Bader Abdul Rahman Al-Fulaij

Personal information
- Nationality: Kuwaiti
- Born: 14 June 1977 (age 49)

Sport
- Sport: Sprinting
- Event: 4 × 400 metres relay

Medal record
Men's athletics
Representing Kuwait
West Asian Games
| Gold medal – first place | 2002 Kuwait City | 4 × 400 m relay |
| Silver medal – second place | 2002 Kuwait City | 400 m hurdles |
Arab Championships
| Bronze medal – third place | 1999 Beirut | 400 m hurdles |
| Silver medal – second place | 2001 Damascus | 400 m hurdles |
| Gold medal – first place | 2001 Damascus | 4 × 400 m relay |
World Military Championships
| Gold medal – first place | 2001 Beirut | 4 × 400 m relay |
Gulf Cooperation Council Championships
| Silver medal – second place | 2002 Qatif | 400 m hurdles |

= Bader Abdul Rahman Al-Fulaij =

Kuwaiti sprinter

Bader Aman Abdul Rahman Al-Fulaij (بدر امان عبد الرحمن الفليج; born 14 June 1977) is a Kuwaiti sprinter and hurdler. He competed in the men's 4 × 400 metres relay at the 2000 Summer Olympics.

Al-Fulaij won his first international medal at the 1999 Arab Athletics Championships, taking bronze in the 400 metres hurdles. He would go on to improve his position to silver at the 2001 Arab Athletics Championships, along with winning gold in the 4 × 400 m relay at that event.

Al-Fulaij qualified in the 400 m hurdles at the 2000 Asian Athletics Championships. He ran the sixth-fastest time overall in the semi-finals with a 51.42-second performance, qualifying for the finals. In the finals, he ran 51.53 seconds for 8th place.

At the 2000 Olympics, Al-Fulaij was seeded in the fourth 4 × 400 m heat. He ran the second leg for the Kuwaiti team, but they were disqualified after the race ended.

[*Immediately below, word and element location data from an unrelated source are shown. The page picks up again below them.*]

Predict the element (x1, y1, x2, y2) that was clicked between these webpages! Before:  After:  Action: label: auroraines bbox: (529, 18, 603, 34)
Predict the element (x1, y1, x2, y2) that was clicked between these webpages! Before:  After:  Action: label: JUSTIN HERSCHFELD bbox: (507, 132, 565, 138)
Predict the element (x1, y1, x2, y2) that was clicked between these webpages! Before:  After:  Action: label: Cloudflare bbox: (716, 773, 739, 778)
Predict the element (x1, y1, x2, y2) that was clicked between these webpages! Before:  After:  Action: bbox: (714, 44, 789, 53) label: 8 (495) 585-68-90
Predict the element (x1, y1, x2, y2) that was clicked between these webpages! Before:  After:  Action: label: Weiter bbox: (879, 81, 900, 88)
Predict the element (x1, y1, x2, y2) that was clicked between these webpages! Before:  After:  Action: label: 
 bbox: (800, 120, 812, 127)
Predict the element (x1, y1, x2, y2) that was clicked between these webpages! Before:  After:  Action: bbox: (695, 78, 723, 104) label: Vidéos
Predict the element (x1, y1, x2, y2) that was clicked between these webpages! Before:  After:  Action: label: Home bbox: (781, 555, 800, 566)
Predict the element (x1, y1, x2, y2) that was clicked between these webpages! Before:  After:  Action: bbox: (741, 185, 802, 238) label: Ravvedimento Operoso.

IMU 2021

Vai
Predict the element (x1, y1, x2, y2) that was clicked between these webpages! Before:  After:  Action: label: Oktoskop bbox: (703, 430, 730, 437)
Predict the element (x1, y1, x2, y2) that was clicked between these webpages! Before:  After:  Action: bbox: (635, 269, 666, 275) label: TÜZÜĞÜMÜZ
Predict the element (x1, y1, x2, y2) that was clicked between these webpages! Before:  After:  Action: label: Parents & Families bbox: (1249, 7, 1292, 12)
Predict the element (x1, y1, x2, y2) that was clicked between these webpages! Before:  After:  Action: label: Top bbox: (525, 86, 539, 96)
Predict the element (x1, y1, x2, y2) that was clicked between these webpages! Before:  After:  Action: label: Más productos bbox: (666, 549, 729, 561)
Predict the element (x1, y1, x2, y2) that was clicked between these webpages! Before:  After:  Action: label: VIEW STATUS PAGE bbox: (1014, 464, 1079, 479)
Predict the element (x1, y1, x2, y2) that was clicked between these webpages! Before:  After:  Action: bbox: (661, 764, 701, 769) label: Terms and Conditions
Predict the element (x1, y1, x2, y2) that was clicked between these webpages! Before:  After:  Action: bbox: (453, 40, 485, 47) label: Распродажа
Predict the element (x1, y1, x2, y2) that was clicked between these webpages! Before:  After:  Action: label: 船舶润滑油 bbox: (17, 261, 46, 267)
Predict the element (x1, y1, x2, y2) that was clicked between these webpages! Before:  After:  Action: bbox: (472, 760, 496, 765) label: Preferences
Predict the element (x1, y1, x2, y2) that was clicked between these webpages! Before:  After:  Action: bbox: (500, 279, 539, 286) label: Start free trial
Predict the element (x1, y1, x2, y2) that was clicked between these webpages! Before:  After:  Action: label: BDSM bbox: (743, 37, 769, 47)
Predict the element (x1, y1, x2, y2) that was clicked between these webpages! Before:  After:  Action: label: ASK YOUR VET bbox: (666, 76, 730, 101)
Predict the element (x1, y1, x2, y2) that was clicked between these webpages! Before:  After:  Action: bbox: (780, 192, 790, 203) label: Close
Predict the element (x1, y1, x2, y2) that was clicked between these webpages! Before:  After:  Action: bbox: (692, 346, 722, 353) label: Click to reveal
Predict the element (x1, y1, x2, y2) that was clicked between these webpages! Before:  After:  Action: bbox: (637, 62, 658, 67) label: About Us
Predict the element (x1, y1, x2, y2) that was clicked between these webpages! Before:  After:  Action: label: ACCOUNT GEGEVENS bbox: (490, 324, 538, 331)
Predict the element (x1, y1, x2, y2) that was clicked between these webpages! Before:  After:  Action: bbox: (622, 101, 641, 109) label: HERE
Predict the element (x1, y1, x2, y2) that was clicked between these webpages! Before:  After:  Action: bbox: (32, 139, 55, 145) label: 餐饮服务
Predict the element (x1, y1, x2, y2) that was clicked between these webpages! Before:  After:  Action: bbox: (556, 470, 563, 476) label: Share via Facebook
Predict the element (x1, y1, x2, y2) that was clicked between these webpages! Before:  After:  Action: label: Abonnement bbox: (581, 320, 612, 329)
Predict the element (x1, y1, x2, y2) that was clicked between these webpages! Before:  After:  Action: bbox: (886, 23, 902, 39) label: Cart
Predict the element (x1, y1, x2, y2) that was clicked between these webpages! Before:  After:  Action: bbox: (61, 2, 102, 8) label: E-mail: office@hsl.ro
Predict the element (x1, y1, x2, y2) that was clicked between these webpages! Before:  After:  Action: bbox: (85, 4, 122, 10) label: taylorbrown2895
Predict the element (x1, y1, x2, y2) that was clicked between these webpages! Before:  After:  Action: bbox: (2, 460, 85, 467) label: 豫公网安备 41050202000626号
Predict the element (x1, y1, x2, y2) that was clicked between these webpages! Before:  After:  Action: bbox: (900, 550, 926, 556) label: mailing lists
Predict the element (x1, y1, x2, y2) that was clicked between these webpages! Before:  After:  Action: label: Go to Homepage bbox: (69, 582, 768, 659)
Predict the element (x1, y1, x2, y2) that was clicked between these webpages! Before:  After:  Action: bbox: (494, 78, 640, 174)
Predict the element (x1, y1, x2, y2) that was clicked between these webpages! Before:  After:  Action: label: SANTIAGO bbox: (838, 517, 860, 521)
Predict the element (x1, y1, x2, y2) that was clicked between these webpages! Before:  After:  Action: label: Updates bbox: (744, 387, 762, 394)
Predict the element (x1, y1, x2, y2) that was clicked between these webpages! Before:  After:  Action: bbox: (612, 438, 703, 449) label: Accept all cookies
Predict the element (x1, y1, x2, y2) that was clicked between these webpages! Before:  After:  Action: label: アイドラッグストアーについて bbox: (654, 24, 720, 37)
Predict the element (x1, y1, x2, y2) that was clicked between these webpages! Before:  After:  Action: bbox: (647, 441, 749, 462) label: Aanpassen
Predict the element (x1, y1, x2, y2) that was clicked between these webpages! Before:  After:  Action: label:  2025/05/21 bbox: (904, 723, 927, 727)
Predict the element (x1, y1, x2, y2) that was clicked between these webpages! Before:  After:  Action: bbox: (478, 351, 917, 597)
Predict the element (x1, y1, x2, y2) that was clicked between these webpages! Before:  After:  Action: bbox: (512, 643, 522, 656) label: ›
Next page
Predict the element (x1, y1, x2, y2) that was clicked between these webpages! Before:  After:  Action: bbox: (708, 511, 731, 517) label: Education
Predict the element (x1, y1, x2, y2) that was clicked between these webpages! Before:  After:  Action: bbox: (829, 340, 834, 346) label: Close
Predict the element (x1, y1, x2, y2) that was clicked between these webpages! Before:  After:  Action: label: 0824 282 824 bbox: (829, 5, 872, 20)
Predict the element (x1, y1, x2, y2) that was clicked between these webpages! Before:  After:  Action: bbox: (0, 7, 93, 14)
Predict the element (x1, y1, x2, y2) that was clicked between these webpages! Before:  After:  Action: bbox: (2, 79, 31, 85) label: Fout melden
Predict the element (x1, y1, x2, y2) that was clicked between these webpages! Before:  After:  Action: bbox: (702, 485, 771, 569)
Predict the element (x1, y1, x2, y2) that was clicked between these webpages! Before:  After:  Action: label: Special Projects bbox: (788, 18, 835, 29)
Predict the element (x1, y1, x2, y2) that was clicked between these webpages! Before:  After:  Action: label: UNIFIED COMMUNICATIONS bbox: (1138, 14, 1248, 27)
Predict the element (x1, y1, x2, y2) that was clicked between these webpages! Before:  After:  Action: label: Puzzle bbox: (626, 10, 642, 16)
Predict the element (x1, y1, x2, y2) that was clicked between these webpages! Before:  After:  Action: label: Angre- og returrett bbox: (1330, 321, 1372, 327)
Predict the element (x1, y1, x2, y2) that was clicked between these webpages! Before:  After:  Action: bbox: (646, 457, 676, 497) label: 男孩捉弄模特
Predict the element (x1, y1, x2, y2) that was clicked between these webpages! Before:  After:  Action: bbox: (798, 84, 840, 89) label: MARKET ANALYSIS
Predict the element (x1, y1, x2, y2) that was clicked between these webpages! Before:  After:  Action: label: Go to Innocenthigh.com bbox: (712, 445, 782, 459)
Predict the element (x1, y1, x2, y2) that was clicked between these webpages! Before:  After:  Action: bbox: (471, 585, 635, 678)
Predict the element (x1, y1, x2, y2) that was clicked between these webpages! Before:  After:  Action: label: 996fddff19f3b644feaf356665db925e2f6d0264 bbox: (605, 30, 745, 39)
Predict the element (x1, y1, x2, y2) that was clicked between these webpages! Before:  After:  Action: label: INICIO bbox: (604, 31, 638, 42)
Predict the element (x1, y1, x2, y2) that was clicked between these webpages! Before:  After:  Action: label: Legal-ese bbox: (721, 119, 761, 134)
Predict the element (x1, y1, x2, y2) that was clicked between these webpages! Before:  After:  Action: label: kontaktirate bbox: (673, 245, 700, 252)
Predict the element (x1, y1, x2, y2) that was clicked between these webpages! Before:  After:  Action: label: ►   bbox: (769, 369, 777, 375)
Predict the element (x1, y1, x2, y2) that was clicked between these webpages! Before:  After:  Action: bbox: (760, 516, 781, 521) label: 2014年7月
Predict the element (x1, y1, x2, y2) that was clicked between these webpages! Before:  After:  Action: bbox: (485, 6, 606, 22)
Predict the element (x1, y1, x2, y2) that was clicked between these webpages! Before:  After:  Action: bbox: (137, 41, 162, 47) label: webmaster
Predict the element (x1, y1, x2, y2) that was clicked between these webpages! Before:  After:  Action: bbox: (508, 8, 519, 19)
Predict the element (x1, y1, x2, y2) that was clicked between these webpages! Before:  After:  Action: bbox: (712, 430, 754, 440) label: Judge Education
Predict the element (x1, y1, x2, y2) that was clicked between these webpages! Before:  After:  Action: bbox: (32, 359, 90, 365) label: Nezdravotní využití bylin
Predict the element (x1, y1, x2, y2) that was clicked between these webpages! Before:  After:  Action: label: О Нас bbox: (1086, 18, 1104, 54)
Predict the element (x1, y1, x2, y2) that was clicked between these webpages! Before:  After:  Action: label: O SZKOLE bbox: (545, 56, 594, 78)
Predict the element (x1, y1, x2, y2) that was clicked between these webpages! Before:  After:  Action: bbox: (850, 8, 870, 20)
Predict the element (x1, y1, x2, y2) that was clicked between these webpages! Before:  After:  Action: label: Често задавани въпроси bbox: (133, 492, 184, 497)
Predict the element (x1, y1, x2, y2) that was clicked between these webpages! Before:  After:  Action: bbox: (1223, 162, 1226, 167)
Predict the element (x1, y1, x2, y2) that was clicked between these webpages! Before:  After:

The following year, Al-Fulaij was selected for the Kuwaiti 4 × 400 m team at the 2001 IAAF World Indoor Championships in Lisbon, Portugal. With Al-Fulaij on second leg, the team placed 3rd in their semi-final and was one spot away from qualifying for the finals. The United States team that took the last finals spot ahead of them were eventually disqualified after Jerome Young admitted to use of performance-enhancing drugs. Al-Fulaij's heats time of 3:14.14 nonetheless set a Kuwaiti indoor record that still stands as of 2025.

At the 2001 World Military Track and Field Championships in Beirut, Al-Fulaij won the gold medal in the 4 × 400 m relay. The Kuwaiti team's time of 3:04.82 set another Kuwaiti national record that still stands as of 2025.

After winning 400 m hurdles silver at the 2002 Gulf Cooperation Council Athletics Championships, Al-Fulaij won two additional medals at the 2002 West Asian Games. He ran 49.58 seconds for the 400 m hurdles silver medal behind Hadi Soua'an Al-Somaily, and ran third leg on the Kuwaiti winning 4 × 400 m relay team in a Games record time of 3:06.51. Al-Fulaij also made an appearance at the 2002 Athletissima meeting, finishing 6th in the 'B' 400 m hurdles, and set his flat 400 m best of 46.85 seconds in July 2002. His flat 400 m best attracted the attention of Slovakian authorities who were interested in recruiting Al-Fulaij for the Slovak Athletic Federation championships.

Al-Fulaij set his 400 m hurdles personal best of 49.13 seconds at the 2002 Asian Grand Prix meeting in Hyderabad, setting his third still-standing Kuwaiti record. He stopped competing after 2004.